Data provided:
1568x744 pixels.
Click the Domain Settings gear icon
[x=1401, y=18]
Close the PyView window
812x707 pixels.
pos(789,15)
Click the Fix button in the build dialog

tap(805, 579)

Instructions to follow: Repeat all the entries word for word.

Task response:
1568x744 pixels.
Click the Domain Settings gear icon
[x=1401, y=18]
Close the PyView window
812x707 pixels.
pos(789,15)
Click the Fix button in the build dialog

tap(805, 579)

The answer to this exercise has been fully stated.